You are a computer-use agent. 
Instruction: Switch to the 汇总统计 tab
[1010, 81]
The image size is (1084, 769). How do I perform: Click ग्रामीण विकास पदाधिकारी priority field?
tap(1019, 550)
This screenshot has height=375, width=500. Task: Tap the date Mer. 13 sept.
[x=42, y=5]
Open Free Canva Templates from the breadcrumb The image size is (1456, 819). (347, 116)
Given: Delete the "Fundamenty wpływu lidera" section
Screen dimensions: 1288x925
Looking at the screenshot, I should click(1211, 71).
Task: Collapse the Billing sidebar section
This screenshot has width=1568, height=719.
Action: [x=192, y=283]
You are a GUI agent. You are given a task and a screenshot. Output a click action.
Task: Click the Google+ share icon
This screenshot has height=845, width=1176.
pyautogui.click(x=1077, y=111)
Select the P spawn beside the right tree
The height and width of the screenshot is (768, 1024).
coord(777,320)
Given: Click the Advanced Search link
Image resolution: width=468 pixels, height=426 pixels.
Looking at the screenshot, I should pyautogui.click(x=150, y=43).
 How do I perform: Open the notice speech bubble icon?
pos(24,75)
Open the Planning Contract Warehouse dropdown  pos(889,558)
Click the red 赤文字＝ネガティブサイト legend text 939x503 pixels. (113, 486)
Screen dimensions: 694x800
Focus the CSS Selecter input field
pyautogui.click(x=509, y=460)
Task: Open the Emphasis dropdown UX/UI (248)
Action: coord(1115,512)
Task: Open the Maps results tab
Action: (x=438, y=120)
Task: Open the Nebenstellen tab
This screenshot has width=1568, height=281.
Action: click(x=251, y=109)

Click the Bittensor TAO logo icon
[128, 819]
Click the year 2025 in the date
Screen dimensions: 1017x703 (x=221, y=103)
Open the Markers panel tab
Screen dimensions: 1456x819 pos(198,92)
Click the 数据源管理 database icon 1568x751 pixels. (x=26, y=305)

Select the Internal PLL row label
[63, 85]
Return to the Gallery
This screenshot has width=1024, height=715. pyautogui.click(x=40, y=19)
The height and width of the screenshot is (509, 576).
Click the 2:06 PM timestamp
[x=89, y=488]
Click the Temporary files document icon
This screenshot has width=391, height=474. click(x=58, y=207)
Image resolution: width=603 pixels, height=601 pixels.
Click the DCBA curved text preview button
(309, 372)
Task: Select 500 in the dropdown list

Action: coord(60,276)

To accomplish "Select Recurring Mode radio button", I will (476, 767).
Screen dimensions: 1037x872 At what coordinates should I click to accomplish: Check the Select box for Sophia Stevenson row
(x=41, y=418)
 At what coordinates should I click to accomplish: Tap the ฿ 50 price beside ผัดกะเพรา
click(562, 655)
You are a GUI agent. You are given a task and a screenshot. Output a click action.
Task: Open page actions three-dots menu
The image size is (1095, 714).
■ ■ ■ ■ ■ ■ ■
What this task involves: Copy the records word for word, beginning with the line that contains "Open Free Canva" and stopping after the line that contains "Screen dimensions: 1017x703 (x=221, y=103)".

Written reply:
Open Free Canva Templates from the breadcrumb The image size is (1456, 819). (347, 116)
Given: Delete the "Fundamenty wpływu lidera" section
Screen dimensions: 1288x925
Looking at the screenshot, I should click(1211, 71).
Task: Collapse the Billing sidebar section
This screenshot has width=1568, height=719.
Action: [x=192, y=283]
You are a GUI agent. You are given a task and a screenshot. Output a click action.
Task: Click the Google+ share icon
This screenshot has height=845, width=1176.
pyautogui.click(x=1077, y=111)
Select the P spawn beside the right tree
The height and width of the screenshot is (768, 1024).
coord(777,320)
Given: Click the Advanced Search link
Image resolution: width=468 pixels, height=426 pixels.
Looking at the screenshot, I should pyautogui.click(x=150, y=43).
 How do I perform: Open the notice speech bubble icon?
pos(24,75)
Open the Planning Contract Warehouse dropdown  pos(889,558)
Click the red 赤文字＝ネガティブサイト legend text 939x503 pixels. (113, 486)
Screen dimensions: 694x800
Focus the CSS Selecter input field
pyautogui.click(x=509, y=460)
Task: Open the Emphasis dropdown UX/UI (248)
Action: coord(1115,512)
Task: Open the Maps results tab
Action: (x=438, y=120)
Task: Open the Nebenstellen tab
This screenshot has width=1568, height=281.
Action: click(x=251, y=109)

Click the Bittensor TAO logo icon
[128, 819]
Click the year 2025 in the date
Screen dimensions: 1017x703 (x=221, y=103)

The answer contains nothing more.